KSE(関西建築構造設計事務所協会)設立40周年記念事業第39回公開講演会に行ってきました。
講師は慶応の大木聖子先生、
演題は『いつか必ず来る南海トラフ巨大地震から命を守るために-東日本大震災からの教訓-』。
下の写真はご自身のHPより。
話の内容はいつものお話。
日本が地球で占める陸地面積は1%以下なのに、地球で起こる地震の10%が日本で起きている。
日本はまさに地震国である。
地震とは何か。それは地面が揺れることでも、ナマズが暴れることでもなくて、岩が割れること。
地震動と地震は違う。マグニチュードが1違うだけでエネルギーは32倍違う。
等々、地震の基礎知識。
そして東日本大震災が何であったのか。
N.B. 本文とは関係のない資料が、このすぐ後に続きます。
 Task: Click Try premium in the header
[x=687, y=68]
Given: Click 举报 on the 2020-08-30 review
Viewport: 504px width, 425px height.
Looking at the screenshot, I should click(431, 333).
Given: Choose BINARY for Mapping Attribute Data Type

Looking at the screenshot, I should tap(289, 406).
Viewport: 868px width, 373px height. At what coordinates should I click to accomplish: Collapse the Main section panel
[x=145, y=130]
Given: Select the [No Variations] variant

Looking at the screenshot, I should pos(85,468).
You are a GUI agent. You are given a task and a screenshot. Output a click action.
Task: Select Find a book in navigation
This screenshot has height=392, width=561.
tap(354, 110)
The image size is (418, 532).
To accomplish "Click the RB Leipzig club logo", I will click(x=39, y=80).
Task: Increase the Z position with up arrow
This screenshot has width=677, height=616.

想定外の意味。防災意識向上に向けた啓発。
そういう知識や意味はこれまでにも聞いてきたし、読んできた。
けれど今回のセンセイの話は僕にとってほとんど感動の域に達した。
僕がセンセイの講演をはじめてきいたのはたしか3年前くらい。
そのあとも2回くらい話を聴いたことがある気がする。
はじめてのときで感銘を受けた。
美人であるという要素がないとは言わないけど、
自分の仕事に打ち込むまっすぐで芯がありそうな姿勢と情熱、
そして聞いている人に伝えようとする姿に感銘を受けた。
纐纈(こうけつ)先生との共著『超巨大地震に迫る』も読み(そのときの記事)、
普段見ない『情熱大陸』を見て、
先月は山田まりやさんのラジオ『午後のまりやーじゅ』に出演されていたので聴いた。
しかし講演にいらっしゃったときにあいさつにうかがったことはない(どうもできなくて...)。
で、今回何に感動したか。
ものすごくえらそうな言い方しかできなくて恐縮ですが、
センセイの成長というか進化ぶりやその方向に感動したのです。
一言でざっくりいえば、
以前(あえていえば東日本大震災前)は知識の普及のためにお話されていたのが、
今は意識の向上と啓発のためにお話しされている(ように感じた)。
そして素晴らしいことにお話の腕が格段にあがっている。
話が上手くなったというよりは、伝えるのがうまくなった
(こんな言い方でおこがましいのですが)。
もちろん技巧もあがった。
印象に残ったことばがいくつかある。
- 以前の私は地震は危険だということを、
- いわば“赤信号は止まれで、青信号は進め”ということを、
- 説明していたに過ぎなかった。
- そんなことはみんな分かっている。
- それなのになぜ交通事故は絶えないのか、
- その部分を説明し、伝える必要があった。
そう思ったからこそセンセイは震災以降、
心理学を以前より勉強されて、
本の上だけでなく老若男女いろいろな人たちと実地で会い、
話をし、伝えようとしてきた。想像ですけど。
センセイは小中学校にもよく足を運んで防災教育を行っている。
講演の中でセンセイが避難訓練の仕方を監修?というか提案した
高島第一小学校の生徒の映像を見せてもらった。
6年生が卒業式の練習を体育館でしているときに揺れた。
その後がすごい。各生徒が揺れを感じるや否や“全員が”各自の椅子の下に潜り込んだ。
すごいスピードよ。
やりゃあ身につくのよ。
教室から校庭まで何分で避難できたかタイムを計るだけじゃ全然だめなのよ。
そんなメッセージがこもっていた。
- 私たちはこの子たちを教育しなければならない。
- なぜなら必ずこの子達が生きている間に地震は起こる。
- それを知っているのに教えないという選択肢はあり得ない。
今は防災グッズを常備しているとか、どう避難すべきを知っているとか、
家具に倒れ止めをつけている人は少数かもしれない。
でもそれをマジョリティにしていかなければならない。
知るだけではだめで、身につけなければいけない。
- 身につけるべきは知識ではなく、意思決定する力
だと。
そうそう、「想定外」の意味について話されていたこと、おもしろかった。
- 科学の「想定外」と工学の「想定外」は異なる。
- 科学のそれは“起こりえないもの”で工学のは“設定するもの”である。
僕は世間で「想定外」ということばが批難を浴びていたときに思っていたもんね。
「想定」があるんだから「想定外」があるのは当たり前だろう、と。
何かを想定する以上、想定外は起こりうる。
問題は想定の仕方のはずなのに、想定外まかりならん!という感じで嫌だった。
なにはともあれ、
センセイ、これからもお身体に気をつけて、
のびやかに、みずみずしく、この仕事を続けてもらいたいと思います。
『学ぼうBOSAI』でも勉強できますよ。